Все-таки я свинья! Совсем не думал о Лине в последние месяцы. Даже не вспомнил ни разу!
...Многие ждут, что в этот вечер нас соберут для серьезного разговора командиры корабля Федор Красный и Пьер Эрвин.
Но нас никто не собирает. Все идет так же, как шло раньше. Будто ничего не случилось.
Потом только до меня доходит: о чем можно говорить с нами, если сбежавших уже нет? Ведь собрать нас для разговора – значит, оскорбить подозрением...
Честно говоря, я предполагал, что не выдержит Женька Верхов. Однако Женька, видно, крепче, чем я думал.
Мы держимся с ним сейчас холодно-дружески. Здороваемся, улыбаемся, даже иногда шутим. А что тепла нет – кому до этого дело?
Я с удовольствием не общался бы с ним совсем. Но это невозможно. Тогда кому-то из нас придется остаться.
Если бы я был уверен, что оставят Женьку, – давно обнажил бы наши истинные отношения. Потому что на Рите Женька будет очень опасен – это я точно знаю.
Но оставить могут и меня. И тогда Женька будет на Рите еще опаснее. Потому что никто не ждет от него подвоха.
Сейчас у меня, пожалуй, не меньший технический авторитет, чем у Женьки. Мои радиофоны с запоминающим устройством уже давно в производстве. И мы увозим с собой первую партию таких аппаратов. И об этом тоже говорили по радио, сообщали в газетах.
Я легко мог бы усилить шум, передав любому местному промышленному управлению свои коробочки эмоциональной памяти с обратной связью. Но я все тяну. Лишь в последний день, перед самой посадкой в корабль, я передам их радиотехникам Третьей Космической. Пока будут проверять мои коэмы – мы улетим.
Две коэмы я беру с собой. О них не знает никто, кроме Вируты. Но, по-моему, они не скоро понадобятся на Рите.
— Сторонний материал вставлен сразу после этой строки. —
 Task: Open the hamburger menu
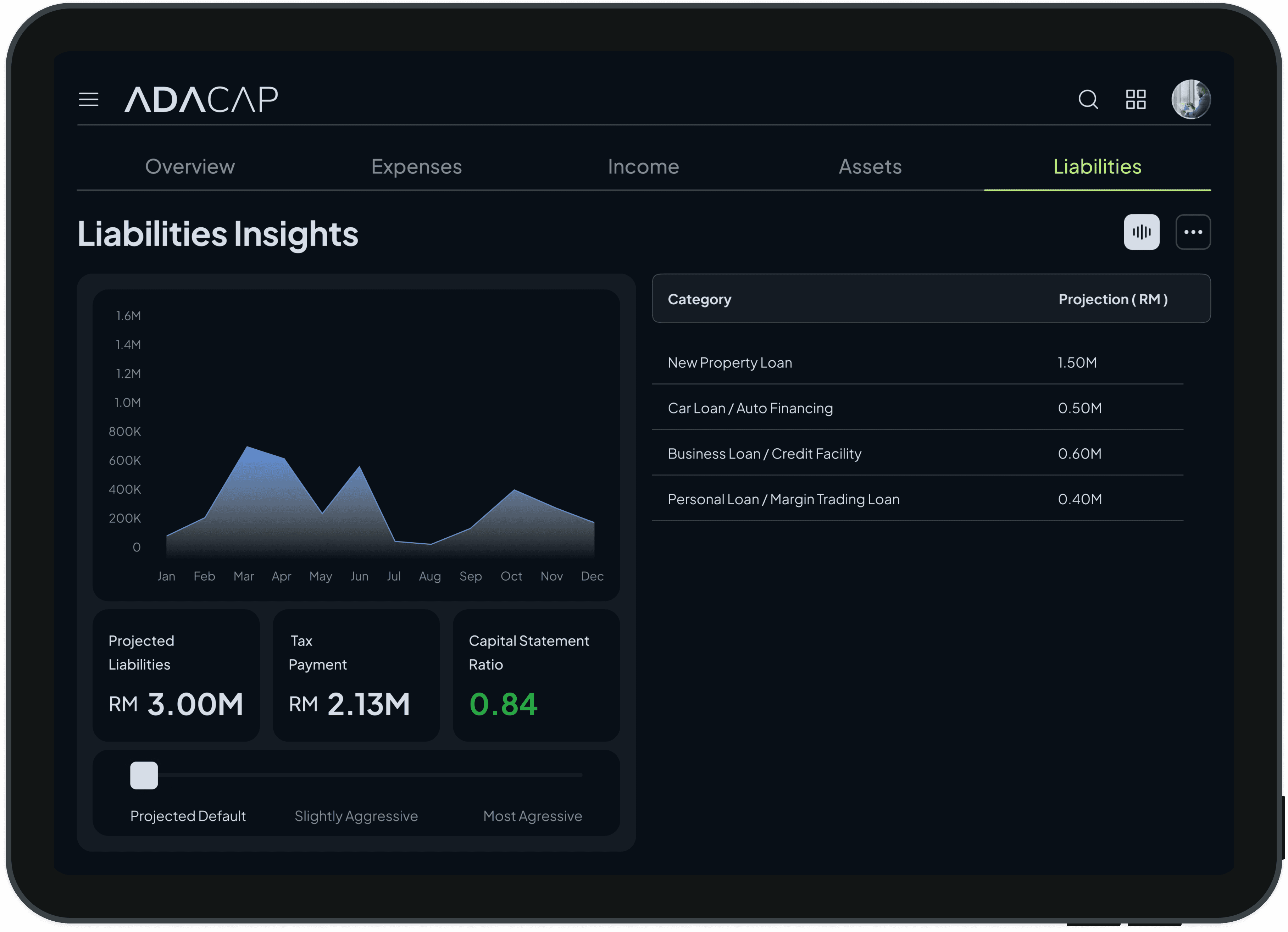click(x=89, y=99)
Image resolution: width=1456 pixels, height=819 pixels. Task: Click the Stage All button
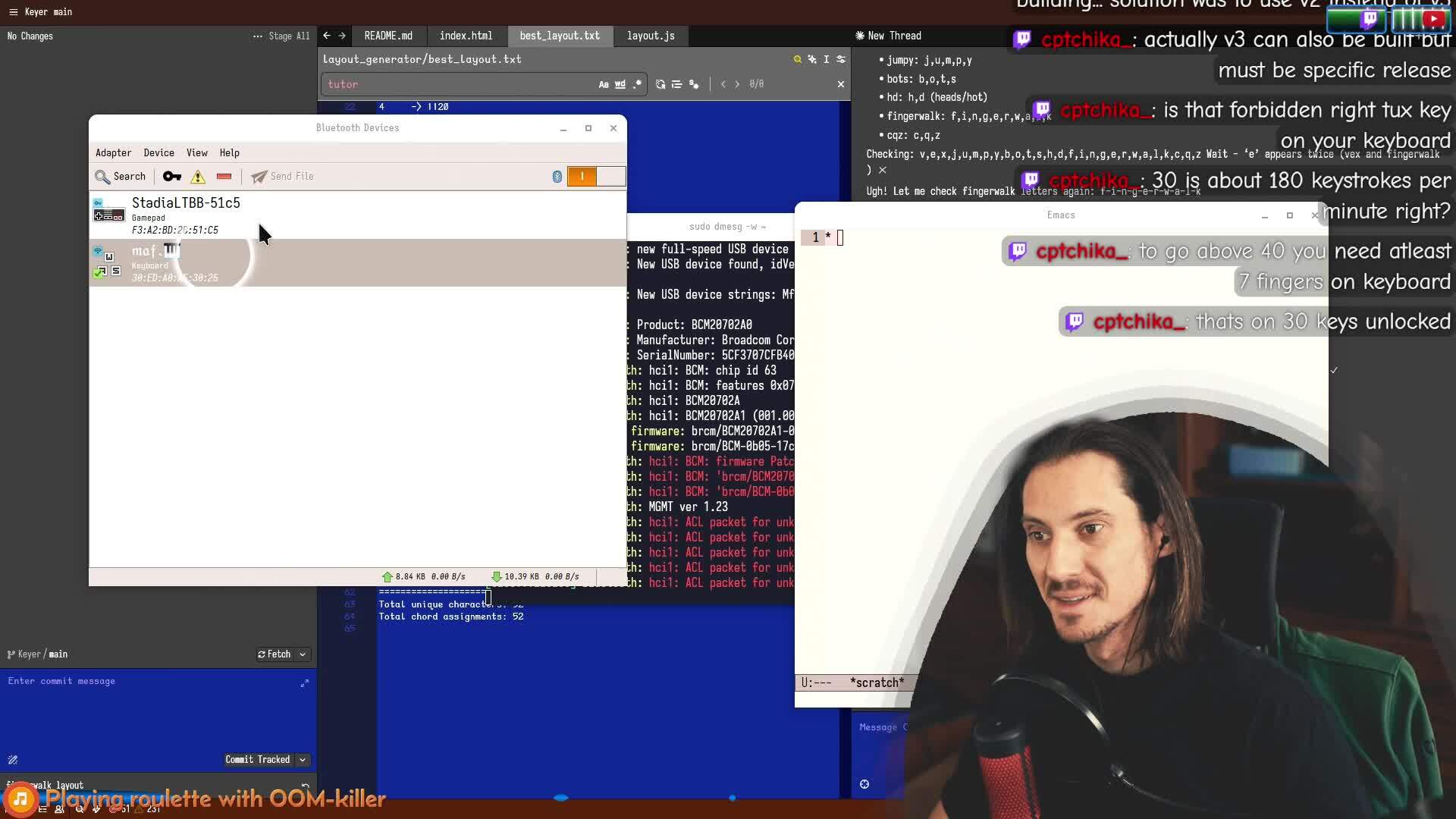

Сейчас, в последние дни, мне начинает казаться, что все эти коэмы, “поминальники” и прочая дребедень – мальчишеские забавы, которым я придавал слишком большое значение. Сейчас надвигается что-то огромное, важное, несоизмеримое с тем, чем мы жили до сих пор.
Такой ли я, какие нужны в этих новых условиях? Может, это вовсе не для меня? Ведь, к сожалению, я далеко не лучший образец человеческой породы.
Гожусь ли я для того, на что замахнулся?
...На следующий вечер Бируте передают конверт, и я вижу, как она читает письмо на другом конце холла, в кресле, а потом прячет конверт в карман.
Наверно, письмо от матери. Как и сама Бирута, ее мать очень любит писать и получать письма.
Но обычно Бирута рассказывает мне, что пишет мать.
А в этот вечер она не говорит ничего.
И поэтому мне начинает казаться, что письмо – не от матери.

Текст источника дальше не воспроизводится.